Performance - RAXE Documentation

Overview

RAXE is designed for production workloads with sub-millisecond latency and high throughput.

P50 Latency

0.37ms

P95 Latency

0.49ms

Throughput

~1,200/sec

Benchmark Results

Latency by Configuration

Configuration	P50	P95	P99	Use Case
L1 only (fast)	0.37ms	0.49ms	1.34ms	High-throughput APIs
L2 only (ML)	~3ms	~5ms	~10ms	Novel attack detection
L1 + L2 (balanced)	~3.5ms	~5.5ms	~12ms	Production default
L1 + L2 (thorough)	~5ms	~8ms	~15ms	Maximum security

Throughput

Mode	Single-threaded	Multi-threaded (10)	AsyncRaxe
L1 only	~1,200/sec	~8,000/sec	~10,000/sec
L1 + L2	~250/sec	~2,000/sec	~3,000/sec

Memory Usage

Component	Memory
Base SDK	~20MB
L1 Rules (515+)	~10MB
L2 ML Model	~30MB
Total Peak	~60MB

Performance Modes

RAXE provides three performance modes to balance speed and detection:

Fast Mode

L1 rules only, optimized for latency.

from raxe import Raxe

raxe = Raxe()

# Using scan_fast()
result = raxe.scan_fast("text to scan")

# Or with mode parameter
result = raxe.scan("text", mode="fast", l2_enabled=False)

Characteristics:

~0.4ms average latency
85% detection rate
Zero ML overhead
Best for: High-volume APIs, real-time chat

Balanced Mode (Default)

L1 + L2 with async parallel execution.

result = raxe.scan("text", mode="balanced")

Characteristics:

~3.5ms average latency
95% detection rate
ML runs in parallel with rules
Best for: Production applications

Thorough Mode

All detection layers with maximum coverage.

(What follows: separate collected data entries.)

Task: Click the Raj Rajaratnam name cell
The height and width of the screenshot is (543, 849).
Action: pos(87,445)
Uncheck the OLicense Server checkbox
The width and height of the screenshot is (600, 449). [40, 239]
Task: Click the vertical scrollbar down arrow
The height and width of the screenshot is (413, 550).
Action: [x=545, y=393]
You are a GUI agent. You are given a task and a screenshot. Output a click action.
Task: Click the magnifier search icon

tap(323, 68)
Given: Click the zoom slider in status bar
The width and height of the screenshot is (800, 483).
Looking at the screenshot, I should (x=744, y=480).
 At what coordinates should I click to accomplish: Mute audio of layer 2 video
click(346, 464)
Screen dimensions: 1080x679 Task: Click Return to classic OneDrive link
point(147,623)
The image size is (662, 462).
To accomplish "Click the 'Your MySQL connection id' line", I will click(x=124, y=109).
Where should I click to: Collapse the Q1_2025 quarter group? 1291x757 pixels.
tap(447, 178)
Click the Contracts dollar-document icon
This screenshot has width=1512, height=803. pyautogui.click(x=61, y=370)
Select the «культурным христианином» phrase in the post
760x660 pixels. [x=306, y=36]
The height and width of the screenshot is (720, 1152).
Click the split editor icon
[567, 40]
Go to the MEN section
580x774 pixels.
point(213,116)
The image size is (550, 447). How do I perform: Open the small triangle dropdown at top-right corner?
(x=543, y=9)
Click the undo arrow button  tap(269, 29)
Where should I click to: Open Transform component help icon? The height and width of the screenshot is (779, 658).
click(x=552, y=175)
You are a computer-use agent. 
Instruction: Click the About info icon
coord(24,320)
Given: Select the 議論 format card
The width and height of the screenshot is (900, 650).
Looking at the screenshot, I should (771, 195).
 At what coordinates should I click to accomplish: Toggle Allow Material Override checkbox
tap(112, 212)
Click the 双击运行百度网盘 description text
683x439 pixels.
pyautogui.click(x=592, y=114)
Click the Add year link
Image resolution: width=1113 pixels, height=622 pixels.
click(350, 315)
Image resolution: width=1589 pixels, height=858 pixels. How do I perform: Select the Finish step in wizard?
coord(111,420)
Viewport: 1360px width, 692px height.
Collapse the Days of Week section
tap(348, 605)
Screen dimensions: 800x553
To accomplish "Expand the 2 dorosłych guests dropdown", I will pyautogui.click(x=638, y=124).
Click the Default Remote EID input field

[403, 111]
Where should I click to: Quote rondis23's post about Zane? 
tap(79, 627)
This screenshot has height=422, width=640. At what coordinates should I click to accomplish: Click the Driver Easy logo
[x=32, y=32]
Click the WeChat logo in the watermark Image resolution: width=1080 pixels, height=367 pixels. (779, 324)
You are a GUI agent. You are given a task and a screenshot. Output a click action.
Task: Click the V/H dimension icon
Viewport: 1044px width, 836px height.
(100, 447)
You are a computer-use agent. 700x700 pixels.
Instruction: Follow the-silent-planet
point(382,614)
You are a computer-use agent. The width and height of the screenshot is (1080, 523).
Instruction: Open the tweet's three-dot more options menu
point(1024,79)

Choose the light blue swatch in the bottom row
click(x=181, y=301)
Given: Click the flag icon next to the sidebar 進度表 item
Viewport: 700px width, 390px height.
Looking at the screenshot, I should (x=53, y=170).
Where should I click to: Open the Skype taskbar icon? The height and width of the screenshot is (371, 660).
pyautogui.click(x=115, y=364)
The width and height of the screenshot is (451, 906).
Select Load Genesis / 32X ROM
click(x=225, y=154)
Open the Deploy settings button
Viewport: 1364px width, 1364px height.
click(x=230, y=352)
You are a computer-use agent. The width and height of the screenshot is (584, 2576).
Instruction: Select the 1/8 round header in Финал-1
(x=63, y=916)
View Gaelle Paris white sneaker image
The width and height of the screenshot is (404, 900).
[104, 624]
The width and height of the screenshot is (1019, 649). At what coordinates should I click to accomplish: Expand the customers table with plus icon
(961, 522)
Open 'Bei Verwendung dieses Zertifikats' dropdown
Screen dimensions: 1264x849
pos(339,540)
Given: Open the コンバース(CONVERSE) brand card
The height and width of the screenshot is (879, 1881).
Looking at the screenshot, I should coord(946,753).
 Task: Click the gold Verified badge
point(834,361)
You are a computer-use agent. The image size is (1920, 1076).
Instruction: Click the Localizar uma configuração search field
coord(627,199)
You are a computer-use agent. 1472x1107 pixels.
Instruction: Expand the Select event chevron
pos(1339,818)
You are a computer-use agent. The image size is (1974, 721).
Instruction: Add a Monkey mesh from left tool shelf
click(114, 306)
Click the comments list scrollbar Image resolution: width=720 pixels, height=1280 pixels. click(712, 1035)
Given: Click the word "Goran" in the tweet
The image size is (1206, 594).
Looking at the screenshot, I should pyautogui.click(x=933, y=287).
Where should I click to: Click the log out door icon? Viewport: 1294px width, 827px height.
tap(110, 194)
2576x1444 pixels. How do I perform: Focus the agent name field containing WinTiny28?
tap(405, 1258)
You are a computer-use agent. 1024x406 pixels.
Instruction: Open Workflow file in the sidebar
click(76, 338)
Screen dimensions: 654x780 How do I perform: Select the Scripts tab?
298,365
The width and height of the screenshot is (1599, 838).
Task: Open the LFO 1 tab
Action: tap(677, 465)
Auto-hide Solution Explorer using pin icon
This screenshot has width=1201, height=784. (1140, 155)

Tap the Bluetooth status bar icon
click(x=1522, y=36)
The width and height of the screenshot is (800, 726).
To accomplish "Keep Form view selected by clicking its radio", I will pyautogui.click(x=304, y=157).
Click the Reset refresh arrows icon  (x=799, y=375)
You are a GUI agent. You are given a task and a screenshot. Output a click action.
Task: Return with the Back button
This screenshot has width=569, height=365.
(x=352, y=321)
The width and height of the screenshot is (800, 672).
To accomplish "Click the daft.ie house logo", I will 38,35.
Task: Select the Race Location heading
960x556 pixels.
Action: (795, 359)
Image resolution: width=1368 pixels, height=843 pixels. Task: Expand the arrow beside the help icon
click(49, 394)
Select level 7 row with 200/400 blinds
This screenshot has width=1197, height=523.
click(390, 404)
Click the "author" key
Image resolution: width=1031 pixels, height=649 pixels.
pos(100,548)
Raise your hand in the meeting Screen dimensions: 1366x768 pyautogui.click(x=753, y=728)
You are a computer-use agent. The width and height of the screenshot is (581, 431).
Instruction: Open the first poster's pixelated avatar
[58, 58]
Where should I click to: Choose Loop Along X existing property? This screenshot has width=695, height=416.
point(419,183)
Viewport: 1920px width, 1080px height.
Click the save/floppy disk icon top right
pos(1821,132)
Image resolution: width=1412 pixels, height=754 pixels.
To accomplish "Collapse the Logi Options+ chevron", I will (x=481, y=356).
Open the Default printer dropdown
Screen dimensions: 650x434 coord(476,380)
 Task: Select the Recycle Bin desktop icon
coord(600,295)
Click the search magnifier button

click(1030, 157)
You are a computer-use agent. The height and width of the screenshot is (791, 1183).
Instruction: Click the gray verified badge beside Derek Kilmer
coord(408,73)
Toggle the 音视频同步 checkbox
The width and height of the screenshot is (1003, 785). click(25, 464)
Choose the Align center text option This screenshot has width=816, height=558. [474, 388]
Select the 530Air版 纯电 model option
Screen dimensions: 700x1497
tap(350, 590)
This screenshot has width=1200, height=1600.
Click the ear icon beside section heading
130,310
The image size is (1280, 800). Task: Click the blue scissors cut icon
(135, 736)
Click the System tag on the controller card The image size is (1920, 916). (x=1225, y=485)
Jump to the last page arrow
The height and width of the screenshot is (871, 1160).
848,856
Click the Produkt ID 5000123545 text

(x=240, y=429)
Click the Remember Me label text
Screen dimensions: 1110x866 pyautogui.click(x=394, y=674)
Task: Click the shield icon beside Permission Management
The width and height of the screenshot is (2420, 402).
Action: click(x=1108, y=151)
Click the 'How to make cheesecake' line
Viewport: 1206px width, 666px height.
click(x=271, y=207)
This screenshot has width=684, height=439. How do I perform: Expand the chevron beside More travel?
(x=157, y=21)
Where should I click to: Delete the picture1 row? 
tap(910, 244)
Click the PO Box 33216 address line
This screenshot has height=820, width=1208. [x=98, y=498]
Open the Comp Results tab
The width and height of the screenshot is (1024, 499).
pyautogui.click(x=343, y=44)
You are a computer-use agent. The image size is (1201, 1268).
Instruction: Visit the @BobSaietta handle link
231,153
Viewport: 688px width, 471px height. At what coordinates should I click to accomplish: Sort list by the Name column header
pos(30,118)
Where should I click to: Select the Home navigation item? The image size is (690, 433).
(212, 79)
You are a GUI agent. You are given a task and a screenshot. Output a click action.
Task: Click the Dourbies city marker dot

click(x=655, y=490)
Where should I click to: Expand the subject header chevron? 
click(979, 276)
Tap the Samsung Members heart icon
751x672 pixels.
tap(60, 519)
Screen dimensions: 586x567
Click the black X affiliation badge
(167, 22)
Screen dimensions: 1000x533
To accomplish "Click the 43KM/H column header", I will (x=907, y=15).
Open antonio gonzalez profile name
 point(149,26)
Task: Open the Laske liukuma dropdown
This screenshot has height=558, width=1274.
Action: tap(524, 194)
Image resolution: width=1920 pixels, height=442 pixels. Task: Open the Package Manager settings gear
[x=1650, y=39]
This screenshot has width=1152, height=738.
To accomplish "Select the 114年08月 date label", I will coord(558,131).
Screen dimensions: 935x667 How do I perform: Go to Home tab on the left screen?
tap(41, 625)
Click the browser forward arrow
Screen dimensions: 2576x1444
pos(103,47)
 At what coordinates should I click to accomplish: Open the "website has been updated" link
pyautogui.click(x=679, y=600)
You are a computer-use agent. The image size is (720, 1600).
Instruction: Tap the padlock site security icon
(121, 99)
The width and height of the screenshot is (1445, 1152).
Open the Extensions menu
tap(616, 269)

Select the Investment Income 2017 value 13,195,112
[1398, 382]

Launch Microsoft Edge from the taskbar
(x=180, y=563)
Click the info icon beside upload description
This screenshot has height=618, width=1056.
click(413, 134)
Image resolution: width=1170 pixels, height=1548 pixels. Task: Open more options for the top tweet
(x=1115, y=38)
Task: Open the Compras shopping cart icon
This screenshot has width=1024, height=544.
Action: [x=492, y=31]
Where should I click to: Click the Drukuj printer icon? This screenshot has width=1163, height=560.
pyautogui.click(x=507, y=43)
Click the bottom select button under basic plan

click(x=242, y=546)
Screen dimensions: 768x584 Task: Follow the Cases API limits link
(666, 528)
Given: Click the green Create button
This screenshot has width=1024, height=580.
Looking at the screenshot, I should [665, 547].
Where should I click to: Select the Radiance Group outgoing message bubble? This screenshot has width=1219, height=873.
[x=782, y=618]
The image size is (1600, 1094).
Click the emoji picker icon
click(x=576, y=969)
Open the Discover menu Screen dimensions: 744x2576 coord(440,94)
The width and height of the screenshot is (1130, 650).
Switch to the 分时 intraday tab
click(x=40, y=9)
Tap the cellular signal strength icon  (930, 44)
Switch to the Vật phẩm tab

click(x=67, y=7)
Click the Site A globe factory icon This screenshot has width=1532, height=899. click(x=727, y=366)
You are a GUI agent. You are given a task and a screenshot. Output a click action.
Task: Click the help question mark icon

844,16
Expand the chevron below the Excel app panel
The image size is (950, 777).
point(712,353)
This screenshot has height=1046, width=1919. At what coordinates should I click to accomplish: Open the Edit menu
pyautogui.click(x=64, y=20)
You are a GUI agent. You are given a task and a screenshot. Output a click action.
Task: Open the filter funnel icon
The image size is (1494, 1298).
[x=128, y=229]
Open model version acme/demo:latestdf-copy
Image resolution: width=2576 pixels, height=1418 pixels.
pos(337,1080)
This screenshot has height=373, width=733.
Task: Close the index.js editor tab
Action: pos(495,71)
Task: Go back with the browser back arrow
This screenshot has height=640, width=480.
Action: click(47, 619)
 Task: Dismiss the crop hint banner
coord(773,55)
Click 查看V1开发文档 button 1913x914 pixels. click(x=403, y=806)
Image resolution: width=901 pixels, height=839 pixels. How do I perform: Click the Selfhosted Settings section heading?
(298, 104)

result = raxe.scan_thorough("text to scan")

Characteristics:

~5ms average latency
95%+ detection rate
Additional rule variations checked
Best for: Security-critical applications

Optimization Tips

1. Use AsyncRaxe for High Throughput

from raxe import AsyncRaxe

async with AsyncRaxe() as raxe:
    # Batch scanning with concurrency
    results = await raxe.scan_batch(
        prompts,
        max_concurrency=20
    )

2. Enable Caching

AsyncRaxe includes built-in caching for repeated scans:

raxe = AsyncRaxe(
    cache_size=1000,   # Max cached results
    cache_ttl=300.0    # 5 minute TTL
)

# Check cache stats
stats = raxe.cache_stats()
print(f"Hit rate: {stats['hit_rate']:.1%}")

3. Disable L2 for Speed-Critical Paths

# One-time fast scan
result = raxe.scan("text", l2_enabled=False)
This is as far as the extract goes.